We are halfway through 2012 and already the National Oceanic and Atmospheric Administration is reporting that the United States set more than 40,000 hot temperature records and fewer than 6,000 cold temperature records. It seems that maybe it is time to consider that climate change is real.
Last winter, Sarah Palin took pictures of her backyard in Alaska and boasted that the extreme snow was some kind of proof that climate change does not exist. The idea that one weather event can be used to dismiss the conclusive and definitive science that proves the existence of climate change is deceptive and manipulative. This is encouraging what I call the fallacy of observation, where a person has a particular experience and uses it to make bad conclusions about the world as a whole.
I think of a friend who smokes and justifies it by pointing out a particular grandfather who died of old age with pink lungs when I think of the fallacy of observation. We all know that regardless of the fate of that one smoking grandfather, as a whole smoking is dangerous. We understand that the entirety of human kind’s collective knowledge regarding tobacco has taught us that it is a deadly and addictive substance, even if the occasional grandpa slips through unscathed.
When facing the complex issue of climate change, we cmust not site an example of a single event that bucks the predicted trend of warming and general weather upheaval in an effort to dismiss the totality of the science offered. For this reason I have been equally leery of trying to use any given weather event as fodder to prove the conclusive existence of climate change. The fact is that the coin flips both ways.
Even though the local weatherman reports more days above 100 degrees last month than ever before, a heat wave in Denver isn’t climate change any more than Palin’s snow was an ice age In both cases we must understand that weather and climate are not interchangeable. They are two different things. Put simply, weather is local and climate is global or hemispheric. Palin's day or two of snow and extreme cold in one region pales in comparison to the fact that thousands of heat records were shattered across the nation this June when 3,215 records for daily maximum heat were set nationwide. As the numbers of houses burned by summer wildfires in Colorado, New Mexico, Wyoming and other western states continues to climb, and the deadly heat keeps settling in towns like St. Louis where the city recently registered 108 degrees fahrenheit, the highest temperature in nearly 60 years we are seeing more than a few freak weather events and instead seeing something else entirely, a shift in climate.
With this understanding of the fallacy of observation, the fact that we must always observe the totality of the data available, and complete respect for the defining characteristics of weather and climate it is time for us to ask ourselves when a series of events is enough to cause us to make generalizations about climate.

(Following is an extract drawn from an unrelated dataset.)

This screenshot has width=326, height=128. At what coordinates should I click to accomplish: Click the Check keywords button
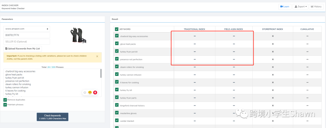(53, 117)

Kevin Trenberth, who heads climate research at the National Centre for Atmospheric Research says that now is that time. He claims that patterns in extreme weather like drought, heat waves and wildfires offer proof of real time climate change. He is not the first to begin to say such things, we’ve heard different people voice that Hurricane Katrina or the tornado that wiped out Joplin could be symptoms of climate change taking a deadly grip over our planet before.
I must admit that as I drove 700 miles roundtrip across Wyoming this last weekend and I observed the smoke from all consuming wildfires swallowing wild lands in my most sacred and beloved places I was tempted to blame climate change. I have come to think that we need to carefully consider that it might be time to classify these weather events as not just singular happenings, but symptoms of a change in the known pattern of our global climate.
This is not to say that any given hurricane or tornado or wildfire is a sign of climate change, but instead that the totality of the evidence, the pattern of many hurricanes, tornadoes and fires is a profound piece of evidence in favor of climate change.
The global picture shows that over the entire planet, extreme heat records are being set seven times more often than extreme cold records. Last week, Exxon’s CEO Rex Tillerson admitted that climate change was real and signaled the end of the “climate change is a hoax” hoax as near. When he acknowledged that, “clearly there is going to be an impact” he proved that even oil executives have looked at the totality of the evidence available and decided that this hoax is no hoax. Instead of denying climate change, he shifted to belittling the threat it pose when Tillerson said that industry’s biggest challenge is “taking an illiterate pubic and try to help them understand why we can manage these risks.”
Clearly it is it is time to take stock of the evidence at hand. We have the scientific understanding of how and why our climate will change with exposure to large amounts of greenhouse gasses. We have the data to show that global changes in temperature and weather have been trending toward a warming planet. We also have the people who have the most to profit off of insisting this science is a lie, admitting that it’s not a lie. When I take the totality of these data points into account I find myself unable to deny that perhaps, it is time to admit that climate change is happening right outside my window as the wildfires burn the forests of Colorado and Wyoming till the smoke settles in right here in the streets of Cheyenne and the firefighter’s tents populate the local high school football fields of Laramie.
My father said it best I think, when we discussed the issue of avoiding the fallacy of observation in regards to climate change while shutting our windows against the unbearable heat of the day, when he said, “I’m not saying it’s climate change… I’m just saying that if you like this; you’re gonna love climate change.”